**Excerpt provided:**
Surf the Net on a Digital Camcorder
Daniel Rutter writes "Sony's DCR-IP7 Network Handycam IP is digital. It's really small. And it's got a super-tiny one hour cassette, USB, i.LINK and Bluetooth connectivity, a Web browser, an e-mail client, and a quite long list of other features." Pricey, but interesting. The review kinda pans the device, but I still dig the idea.
... or did anyone else read the headline as "Surf the net on a digital computer"? I wasn't all that impressed at first. :-P
"Of all days, the day on which one has not laughed is the most surely the one wasted." -Sebastian Roch Nicol
How come recording time on camcorders suck? I'm sick of 30 minute tapes or 1 hour tapes. There should be some way to throw in a 30 gig laptop hard drive into these camcorders and record directly to that, or something. (Is there anything like that already?)
It seems like they could have made the remote smaller or the buttons larger.

**Data extract:**
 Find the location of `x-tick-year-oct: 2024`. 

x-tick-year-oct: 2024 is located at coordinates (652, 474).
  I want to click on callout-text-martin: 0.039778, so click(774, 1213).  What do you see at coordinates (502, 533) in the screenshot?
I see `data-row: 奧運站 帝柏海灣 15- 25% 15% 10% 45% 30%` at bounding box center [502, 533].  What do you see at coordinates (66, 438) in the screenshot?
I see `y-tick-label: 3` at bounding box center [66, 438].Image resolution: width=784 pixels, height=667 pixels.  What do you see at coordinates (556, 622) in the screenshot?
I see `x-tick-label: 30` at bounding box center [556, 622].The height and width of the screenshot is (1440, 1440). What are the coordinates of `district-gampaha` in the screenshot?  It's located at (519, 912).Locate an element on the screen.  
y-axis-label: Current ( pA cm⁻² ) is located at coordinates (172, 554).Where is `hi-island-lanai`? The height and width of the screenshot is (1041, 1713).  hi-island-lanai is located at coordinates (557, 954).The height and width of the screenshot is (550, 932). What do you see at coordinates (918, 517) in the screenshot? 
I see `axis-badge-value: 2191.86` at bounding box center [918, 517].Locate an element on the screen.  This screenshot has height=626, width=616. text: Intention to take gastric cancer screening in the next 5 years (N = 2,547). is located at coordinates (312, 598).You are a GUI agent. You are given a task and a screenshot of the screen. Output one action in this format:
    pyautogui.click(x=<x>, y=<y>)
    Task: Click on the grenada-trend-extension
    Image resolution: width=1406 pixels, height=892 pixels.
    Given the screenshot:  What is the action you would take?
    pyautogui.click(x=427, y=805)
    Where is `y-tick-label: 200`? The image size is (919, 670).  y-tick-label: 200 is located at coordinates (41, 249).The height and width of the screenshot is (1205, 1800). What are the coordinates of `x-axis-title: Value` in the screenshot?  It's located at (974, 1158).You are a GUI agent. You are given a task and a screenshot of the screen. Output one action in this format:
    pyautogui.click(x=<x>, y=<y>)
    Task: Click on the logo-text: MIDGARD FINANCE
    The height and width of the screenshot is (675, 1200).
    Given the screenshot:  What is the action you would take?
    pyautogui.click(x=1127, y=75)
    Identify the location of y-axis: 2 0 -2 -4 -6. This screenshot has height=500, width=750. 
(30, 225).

**Problems to work on:**
1 > Please translate this sentence from the camcorder page into Spanish: "It seems like they could have made the remote smaller or the buttons larger."
2 > According to the camcorder page, what length of cassette does the Sony DCR-IP7 use?
3 > On the camcorder page, why does one commenter want camcorders to record directly to a 30 gig laptop hard drive?
Rely on the camcorder page alone when answering.

**Responses in order:**
1 > Parece que podrían haber hecho el control remoto más pequeño o los botones más grandes.

2 > A super-tiny one-hour cassette.

3 > The commenter complains that camcorder recording time is poor and is sick of 30-minute and one-hour tapes. Recording straight to a laptop hard drive is offered as a way around that limit.